## Exercise
Nothing below is to be printed except the lines between the line holding "Open the form in Form Builder" and the line holding "This screenshot has width=1424, height=835.", inclusive, each exactly as it appears.

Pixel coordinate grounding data
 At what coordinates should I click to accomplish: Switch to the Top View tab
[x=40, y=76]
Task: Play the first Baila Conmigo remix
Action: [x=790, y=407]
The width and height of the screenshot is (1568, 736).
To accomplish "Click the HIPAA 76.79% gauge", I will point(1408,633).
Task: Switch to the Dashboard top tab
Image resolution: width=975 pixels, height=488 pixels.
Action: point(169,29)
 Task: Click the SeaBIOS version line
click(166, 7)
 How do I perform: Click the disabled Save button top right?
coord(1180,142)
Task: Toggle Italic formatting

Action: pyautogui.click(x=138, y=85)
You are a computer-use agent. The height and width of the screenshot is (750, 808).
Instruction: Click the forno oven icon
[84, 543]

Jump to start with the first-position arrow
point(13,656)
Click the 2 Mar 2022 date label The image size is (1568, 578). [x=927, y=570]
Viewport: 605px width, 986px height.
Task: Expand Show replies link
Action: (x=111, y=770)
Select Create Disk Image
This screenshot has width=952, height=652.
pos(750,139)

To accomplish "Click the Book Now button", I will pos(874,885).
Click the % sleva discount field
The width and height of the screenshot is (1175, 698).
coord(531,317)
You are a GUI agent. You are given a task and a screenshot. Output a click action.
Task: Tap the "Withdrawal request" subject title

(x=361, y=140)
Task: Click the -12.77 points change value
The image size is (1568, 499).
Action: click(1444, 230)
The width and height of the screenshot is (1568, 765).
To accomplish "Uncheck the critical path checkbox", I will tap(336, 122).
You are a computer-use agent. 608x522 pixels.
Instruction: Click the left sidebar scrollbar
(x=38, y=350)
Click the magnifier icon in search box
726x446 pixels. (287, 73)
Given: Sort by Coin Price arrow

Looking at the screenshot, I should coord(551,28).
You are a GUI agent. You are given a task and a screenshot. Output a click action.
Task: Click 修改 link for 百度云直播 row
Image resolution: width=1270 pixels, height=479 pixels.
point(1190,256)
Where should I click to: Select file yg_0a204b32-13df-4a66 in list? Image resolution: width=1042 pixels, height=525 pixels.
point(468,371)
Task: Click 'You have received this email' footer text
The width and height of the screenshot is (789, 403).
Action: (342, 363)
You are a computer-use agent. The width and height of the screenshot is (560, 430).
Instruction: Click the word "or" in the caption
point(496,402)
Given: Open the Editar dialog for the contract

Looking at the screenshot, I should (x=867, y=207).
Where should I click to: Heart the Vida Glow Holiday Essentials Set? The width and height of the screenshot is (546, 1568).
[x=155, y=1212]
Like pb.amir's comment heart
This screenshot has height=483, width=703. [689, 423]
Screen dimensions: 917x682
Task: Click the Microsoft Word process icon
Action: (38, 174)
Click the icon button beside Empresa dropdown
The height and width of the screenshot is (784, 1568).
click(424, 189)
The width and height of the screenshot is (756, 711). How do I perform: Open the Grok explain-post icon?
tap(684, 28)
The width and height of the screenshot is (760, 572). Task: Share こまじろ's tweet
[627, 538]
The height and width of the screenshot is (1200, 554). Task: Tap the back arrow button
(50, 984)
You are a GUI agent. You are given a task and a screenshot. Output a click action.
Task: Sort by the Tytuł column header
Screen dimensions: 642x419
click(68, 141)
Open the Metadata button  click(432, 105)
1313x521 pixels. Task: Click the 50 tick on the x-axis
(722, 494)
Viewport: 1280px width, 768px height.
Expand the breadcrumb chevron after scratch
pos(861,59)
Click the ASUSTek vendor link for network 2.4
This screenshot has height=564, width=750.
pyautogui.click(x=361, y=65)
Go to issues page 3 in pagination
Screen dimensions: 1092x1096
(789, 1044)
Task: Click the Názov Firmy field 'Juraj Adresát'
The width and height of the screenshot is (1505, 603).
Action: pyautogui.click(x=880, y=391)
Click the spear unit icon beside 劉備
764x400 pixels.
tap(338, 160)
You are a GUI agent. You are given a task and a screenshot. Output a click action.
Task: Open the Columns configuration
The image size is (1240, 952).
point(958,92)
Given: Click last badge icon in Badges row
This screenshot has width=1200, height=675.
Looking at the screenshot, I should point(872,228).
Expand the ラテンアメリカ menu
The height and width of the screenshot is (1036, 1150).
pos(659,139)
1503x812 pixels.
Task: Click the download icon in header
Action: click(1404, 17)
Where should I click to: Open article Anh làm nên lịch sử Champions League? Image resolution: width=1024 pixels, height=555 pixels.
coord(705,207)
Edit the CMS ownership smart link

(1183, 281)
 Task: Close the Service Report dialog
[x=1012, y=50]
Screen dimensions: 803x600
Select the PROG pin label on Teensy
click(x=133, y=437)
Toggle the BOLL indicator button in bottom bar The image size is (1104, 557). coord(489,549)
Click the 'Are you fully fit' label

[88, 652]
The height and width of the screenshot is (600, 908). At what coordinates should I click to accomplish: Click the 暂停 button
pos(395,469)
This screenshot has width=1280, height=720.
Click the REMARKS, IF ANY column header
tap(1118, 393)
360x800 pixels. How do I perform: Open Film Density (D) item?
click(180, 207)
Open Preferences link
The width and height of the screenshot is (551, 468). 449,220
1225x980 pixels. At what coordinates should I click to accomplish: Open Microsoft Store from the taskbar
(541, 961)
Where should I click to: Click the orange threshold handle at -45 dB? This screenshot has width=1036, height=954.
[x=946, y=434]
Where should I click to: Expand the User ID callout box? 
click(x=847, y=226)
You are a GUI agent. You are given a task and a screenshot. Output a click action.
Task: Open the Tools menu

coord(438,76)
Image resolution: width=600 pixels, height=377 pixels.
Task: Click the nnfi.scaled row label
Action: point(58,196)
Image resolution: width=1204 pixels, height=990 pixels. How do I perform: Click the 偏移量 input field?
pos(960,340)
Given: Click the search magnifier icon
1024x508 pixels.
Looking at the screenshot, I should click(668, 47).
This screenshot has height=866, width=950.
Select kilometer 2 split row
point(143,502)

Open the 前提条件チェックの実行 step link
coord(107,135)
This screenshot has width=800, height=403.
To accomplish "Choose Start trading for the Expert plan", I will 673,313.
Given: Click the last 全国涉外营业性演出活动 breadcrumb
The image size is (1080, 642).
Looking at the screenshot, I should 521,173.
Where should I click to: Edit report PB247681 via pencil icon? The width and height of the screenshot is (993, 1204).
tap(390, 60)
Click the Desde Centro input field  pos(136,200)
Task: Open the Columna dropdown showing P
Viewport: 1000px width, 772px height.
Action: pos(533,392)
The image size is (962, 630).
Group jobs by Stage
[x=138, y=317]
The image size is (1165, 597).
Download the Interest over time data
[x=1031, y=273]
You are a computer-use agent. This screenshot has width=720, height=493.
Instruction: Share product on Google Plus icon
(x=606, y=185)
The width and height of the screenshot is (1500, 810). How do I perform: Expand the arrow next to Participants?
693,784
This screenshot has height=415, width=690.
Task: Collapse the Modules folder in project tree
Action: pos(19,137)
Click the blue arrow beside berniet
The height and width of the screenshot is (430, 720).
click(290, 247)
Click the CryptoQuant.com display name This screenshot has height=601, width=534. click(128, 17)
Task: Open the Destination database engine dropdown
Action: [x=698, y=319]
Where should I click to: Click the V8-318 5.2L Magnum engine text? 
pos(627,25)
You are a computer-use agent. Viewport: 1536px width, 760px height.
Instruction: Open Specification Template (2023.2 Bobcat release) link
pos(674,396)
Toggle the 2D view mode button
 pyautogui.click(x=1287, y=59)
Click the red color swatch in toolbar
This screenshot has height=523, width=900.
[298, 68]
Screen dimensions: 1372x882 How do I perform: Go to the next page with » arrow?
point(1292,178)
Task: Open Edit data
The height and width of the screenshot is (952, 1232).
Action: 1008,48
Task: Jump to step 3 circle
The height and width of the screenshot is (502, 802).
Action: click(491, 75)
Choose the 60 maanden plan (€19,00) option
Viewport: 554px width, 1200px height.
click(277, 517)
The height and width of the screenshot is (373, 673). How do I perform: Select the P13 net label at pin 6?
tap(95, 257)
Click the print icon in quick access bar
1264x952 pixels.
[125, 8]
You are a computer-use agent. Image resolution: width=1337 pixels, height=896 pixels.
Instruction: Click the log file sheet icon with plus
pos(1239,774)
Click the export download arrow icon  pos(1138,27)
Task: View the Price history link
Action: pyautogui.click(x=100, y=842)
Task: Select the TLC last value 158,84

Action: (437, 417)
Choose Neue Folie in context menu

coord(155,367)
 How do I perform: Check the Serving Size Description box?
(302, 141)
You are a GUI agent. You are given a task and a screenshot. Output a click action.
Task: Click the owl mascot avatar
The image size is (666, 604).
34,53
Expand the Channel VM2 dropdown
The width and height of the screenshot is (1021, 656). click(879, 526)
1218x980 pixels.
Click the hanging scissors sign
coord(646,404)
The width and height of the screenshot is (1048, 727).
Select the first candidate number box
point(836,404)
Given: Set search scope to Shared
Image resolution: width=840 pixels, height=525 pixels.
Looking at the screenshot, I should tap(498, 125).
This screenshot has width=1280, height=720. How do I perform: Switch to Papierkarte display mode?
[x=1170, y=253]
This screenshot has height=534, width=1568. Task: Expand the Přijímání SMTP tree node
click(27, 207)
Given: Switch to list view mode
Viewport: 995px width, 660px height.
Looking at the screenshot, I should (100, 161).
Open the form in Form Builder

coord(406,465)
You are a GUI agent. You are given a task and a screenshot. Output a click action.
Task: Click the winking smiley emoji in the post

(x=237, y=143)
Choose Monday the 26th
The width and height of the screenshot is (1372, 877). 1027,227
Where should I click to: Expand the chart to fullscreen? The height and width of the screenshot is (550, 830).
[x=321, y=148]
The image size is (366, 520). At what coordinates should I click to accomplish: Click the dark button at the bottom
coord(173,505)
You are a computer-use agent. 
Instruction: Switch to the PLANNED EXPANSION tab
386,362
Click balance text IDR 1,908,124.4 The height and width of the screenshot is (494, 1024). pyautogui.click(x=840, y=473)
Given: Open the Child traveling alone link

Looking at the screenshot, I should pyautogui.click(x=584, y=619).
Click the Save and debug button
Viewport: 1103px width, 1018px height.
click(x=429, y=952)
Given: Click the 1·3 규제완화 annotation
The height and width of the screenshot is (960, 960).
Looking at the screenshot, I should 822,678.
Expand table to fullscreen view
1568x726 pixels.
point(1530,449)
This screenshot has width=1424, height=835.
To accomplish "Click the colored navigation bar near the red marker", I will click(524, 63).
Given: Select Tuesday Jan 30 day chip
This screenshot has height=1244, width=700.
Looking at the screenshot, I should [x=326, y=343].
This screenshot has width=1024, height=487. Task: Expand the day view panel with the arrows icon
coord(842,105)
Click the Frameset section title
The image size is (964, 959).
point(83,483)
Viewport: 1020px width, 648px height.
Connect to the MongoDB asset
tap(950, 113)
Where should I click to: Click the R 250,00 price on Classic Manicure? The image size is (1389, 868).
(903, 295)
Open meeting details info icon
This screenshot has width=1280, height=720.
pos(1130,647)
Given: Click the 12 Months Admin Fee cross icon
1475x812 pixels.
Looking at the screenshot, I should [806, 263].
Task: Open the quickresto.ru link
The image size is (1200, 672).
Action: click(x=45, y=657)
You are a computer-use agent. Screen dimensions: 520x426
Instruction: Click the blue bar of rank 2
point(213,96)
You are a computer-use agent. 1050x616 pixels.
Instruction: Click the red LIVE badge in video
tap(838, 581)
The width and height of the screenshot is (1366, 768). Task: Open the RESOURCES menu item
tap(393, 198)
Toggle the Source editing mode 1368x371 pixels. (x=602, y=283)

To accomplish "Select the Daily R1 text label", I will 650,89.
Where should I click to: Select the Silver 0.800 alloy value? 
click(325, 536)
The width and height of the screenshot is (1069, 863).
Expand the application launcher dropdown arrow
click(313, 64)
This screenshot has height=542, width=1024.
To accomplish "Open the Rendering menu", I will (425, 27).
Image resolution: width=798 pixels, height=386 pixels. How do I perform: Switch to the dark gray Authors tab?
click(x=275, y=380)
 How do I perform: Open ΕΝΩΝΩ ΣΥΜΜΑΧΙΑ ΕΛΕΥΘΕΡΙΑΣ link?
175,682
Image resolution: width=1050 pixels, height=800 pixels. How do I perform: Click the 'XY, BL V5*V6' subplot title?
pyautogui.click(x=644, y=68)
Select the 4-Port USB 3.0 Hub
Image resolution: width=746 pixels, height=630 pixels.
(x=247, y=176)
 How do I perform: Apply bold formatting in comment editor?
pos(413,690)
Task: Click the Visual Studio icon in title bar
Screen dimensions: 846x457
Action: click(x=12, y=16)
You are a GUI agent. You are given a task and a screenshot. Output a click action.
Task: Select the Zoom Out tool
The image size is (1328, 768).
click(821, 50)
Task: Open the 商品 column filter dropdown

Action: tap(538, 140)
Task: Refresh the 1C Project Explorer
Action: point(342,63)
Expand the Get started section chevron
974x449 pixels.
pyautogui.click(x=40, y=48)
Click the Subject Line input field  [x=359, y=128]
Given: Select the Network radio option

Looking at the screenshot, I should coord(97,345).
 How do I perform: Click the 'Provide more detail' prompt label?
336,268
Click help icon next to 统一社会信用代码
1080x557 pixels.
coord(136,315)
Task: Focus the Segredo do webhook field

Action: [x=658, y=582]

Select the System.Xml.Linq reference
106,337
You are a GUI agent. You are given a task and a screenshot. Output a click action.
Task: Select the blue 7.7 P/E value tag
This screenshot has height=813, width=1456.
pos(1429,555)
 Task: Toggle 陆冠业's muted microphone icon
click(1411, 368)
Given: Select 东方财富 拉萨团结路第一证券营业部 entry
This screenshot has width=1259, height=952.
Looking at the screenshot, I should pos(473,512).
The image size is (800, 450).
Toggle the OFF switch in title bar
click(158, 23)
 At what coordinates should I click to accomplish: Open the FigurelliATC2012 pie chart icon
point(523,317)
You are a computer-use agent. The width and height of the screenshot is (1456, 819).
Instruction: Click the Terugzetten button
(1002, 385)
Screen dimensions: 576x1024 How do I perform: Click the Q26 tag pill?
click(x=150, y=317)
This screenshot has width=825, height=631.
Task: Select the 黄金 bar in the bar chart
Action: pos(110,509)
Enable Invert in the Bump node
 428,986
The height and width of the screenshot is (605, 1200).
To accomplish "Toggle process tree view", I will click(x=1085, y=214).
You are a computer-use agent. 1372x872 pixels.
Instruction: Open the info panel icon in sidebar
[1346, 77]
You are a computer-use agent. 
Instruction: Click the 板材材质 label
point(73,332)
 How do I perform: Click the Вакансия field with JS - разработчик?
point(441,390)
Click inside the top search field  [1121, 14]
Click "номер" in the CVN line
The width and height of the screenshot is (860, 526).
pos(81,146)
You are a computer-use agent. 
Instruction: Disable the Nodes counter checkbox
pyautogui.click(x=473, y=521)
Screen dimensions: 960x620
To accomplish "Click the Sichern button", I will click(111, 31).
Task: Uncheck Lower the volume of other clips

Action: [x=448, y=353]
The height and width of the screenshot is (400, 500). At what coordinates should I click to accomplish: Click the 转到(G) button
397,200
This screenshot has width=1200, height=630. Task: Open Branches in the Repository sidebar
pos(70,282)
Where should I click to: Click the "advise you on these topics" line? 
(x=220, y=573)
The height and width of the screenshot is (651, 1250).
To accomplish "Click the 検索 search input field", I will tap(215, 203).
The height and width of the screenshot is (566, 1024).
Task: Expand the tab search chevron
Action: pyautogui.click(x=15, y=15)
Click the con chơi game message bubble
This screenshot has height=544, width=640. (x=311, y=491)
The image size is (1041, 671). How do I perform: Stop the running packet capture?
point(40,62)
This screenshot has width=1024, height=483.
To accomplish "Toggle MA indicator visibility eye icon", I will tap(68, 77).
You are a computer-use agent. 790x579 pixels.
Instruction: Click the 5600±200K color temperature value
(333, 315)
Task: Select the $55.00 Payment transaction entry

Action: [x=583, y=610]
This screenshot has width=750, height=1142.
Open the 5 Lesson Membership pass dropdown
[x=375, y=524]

## Output for this exercise
Open the form in Form Builder

coord(406,465)
You are a GUI agent. You are given a task and a screenshot. Output a click action.
Task: Click the winking smiley emoji in the post

(x=237, y=143)
Choose Monday the 26th
The width and height of the screenshot is (1372, 877). 1027,227
Where should I click to: Expand the chart to fullscreen? The height and width of the screenshot is (550, 830).
[x=321, y=148]
The image size is (366, 520). At what coordinates should I click to accomplish: Click the dark button at the bottom
coord(173,505)
You are a computer-use agent. 
Instruction: Switch to the PLANNED EXPANSION tab
386,362
Click balance text IDR 1,908,124.4 The height and width of the screenshot is (494, 1024). pyautogui.click(x=840, y=473)
Given: Open the Child traveling alone link

Looking at the screenshot, I should pyautogui.click(x=584, y=619).
Click the Save and debug button
Viewport: 1103px width, 1018px height.
click(x=429, y=952)
Given: Click the 1·3 규제완화 annotation
The height and width of the screenshot is (960, 960).
Looking at the screenshot, I should 822,678.
Expand table to fullscreen view
1568x726 pixels.
point(1530,449)
This screenshot has width=1424, height=835.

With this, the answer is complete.